• EXERCISE BRIEF
Copy out the whole listing exactly as written, leaving the pictures behind.

• SUPPLIED DATA
+++++

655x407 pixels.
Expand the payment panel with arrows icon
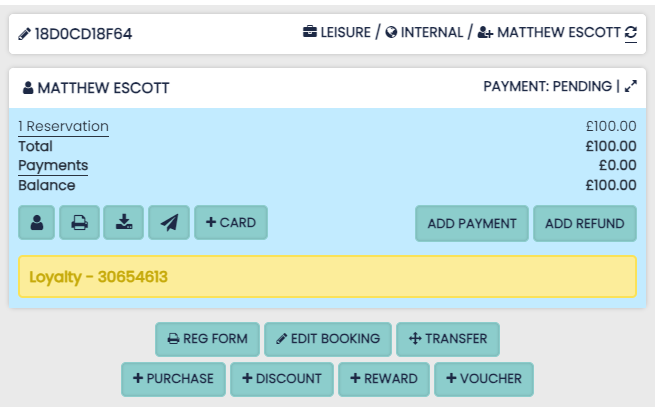(x=630, y=87)
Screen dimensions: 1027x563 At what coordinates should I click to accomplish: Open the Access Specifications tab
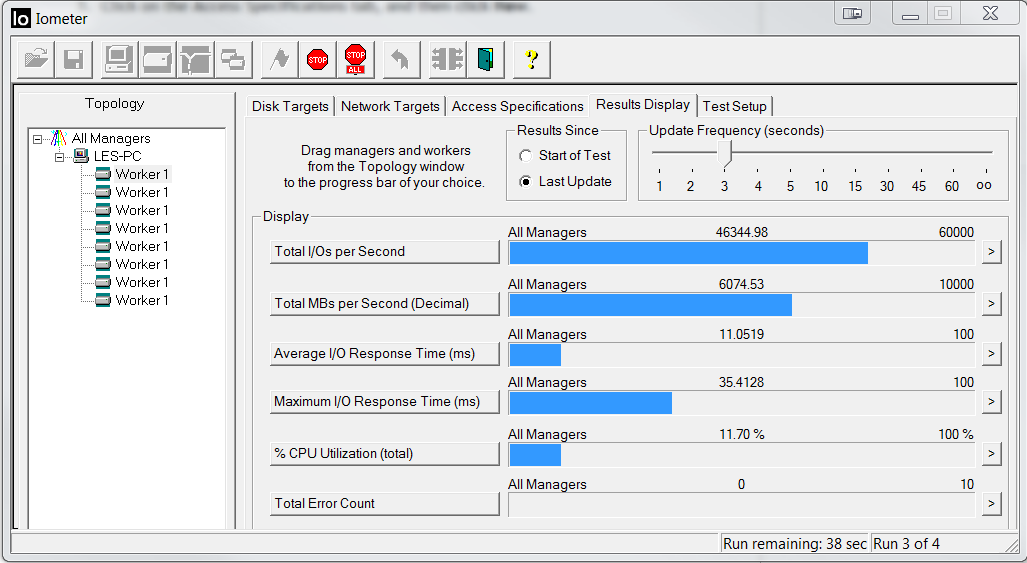pyautogui.click(x=517, y=107)
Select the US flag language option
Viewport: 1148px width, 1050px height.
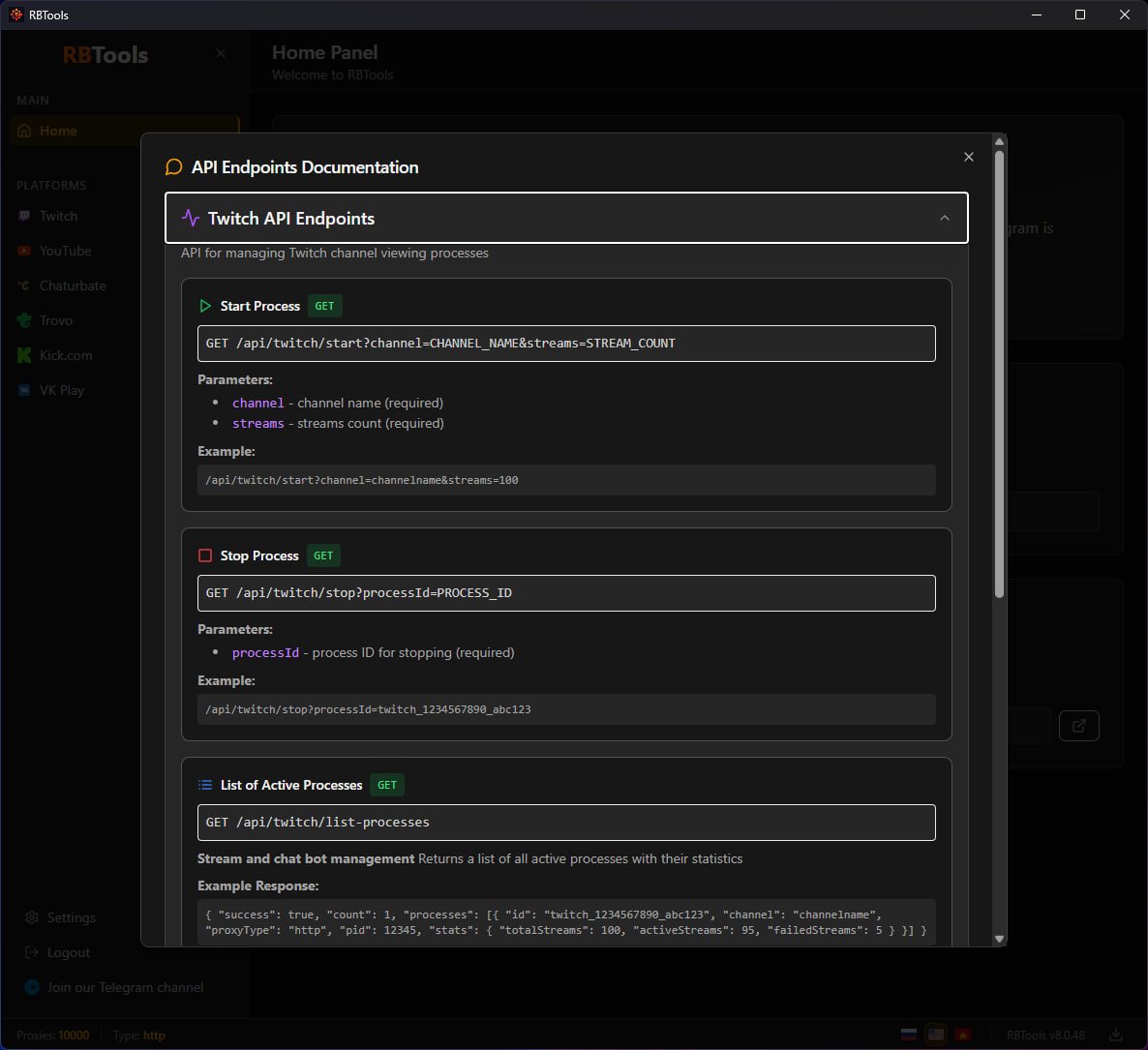pyautogui.click(x=935, y=1035)
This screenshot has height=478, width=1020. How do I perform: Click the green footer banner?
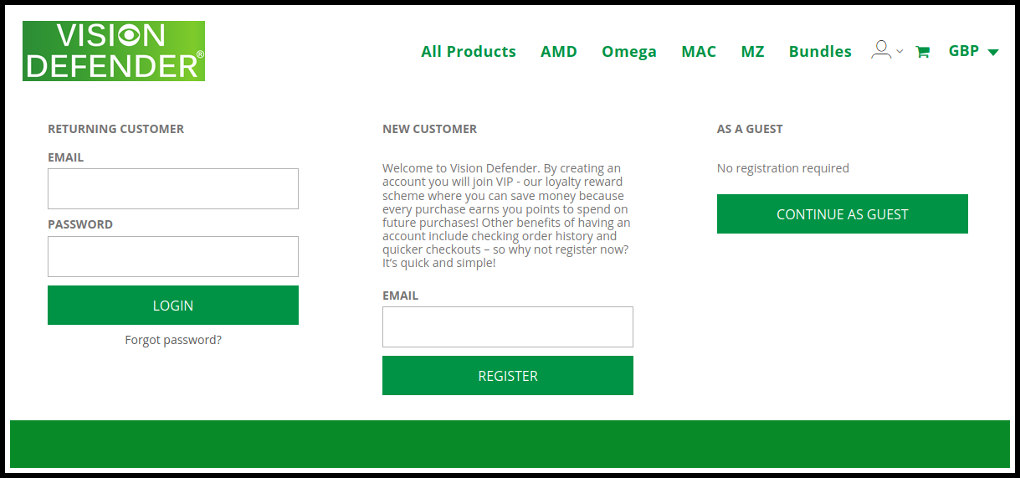tap(510, 444)
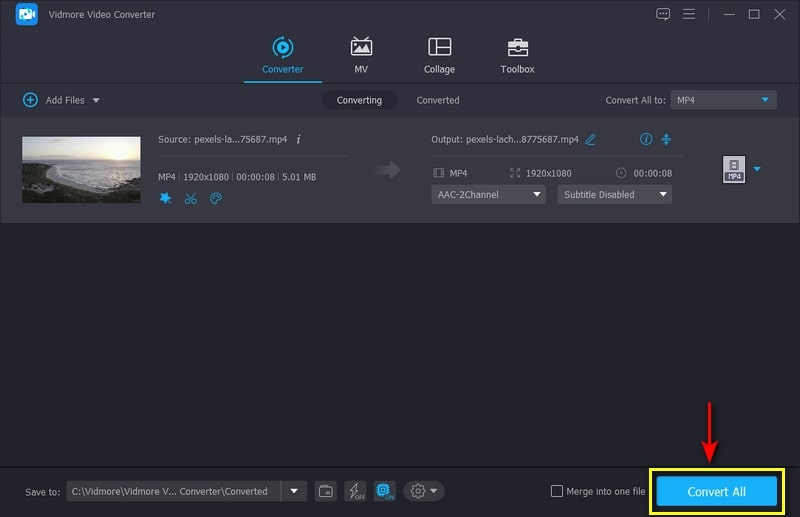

+++++

• ANSWER FOR THIS EXERCISE
655x407 pixels.
Expand the payment panel with arrows icon
(x=630, y=87)
Screen dimensions: 1027x563 At what coordinates should I click to accomplish: Open the Access Specifications tab
pyautogui.click(x=517, y=107)
Select the US flag language option
Viewport: 1148px width, 1050px height.
pyautogui.click(x=935, y=1035)
This screenshot has height=478, width=1020. How do I perform: Click the green footer banner?
tap(510, 444)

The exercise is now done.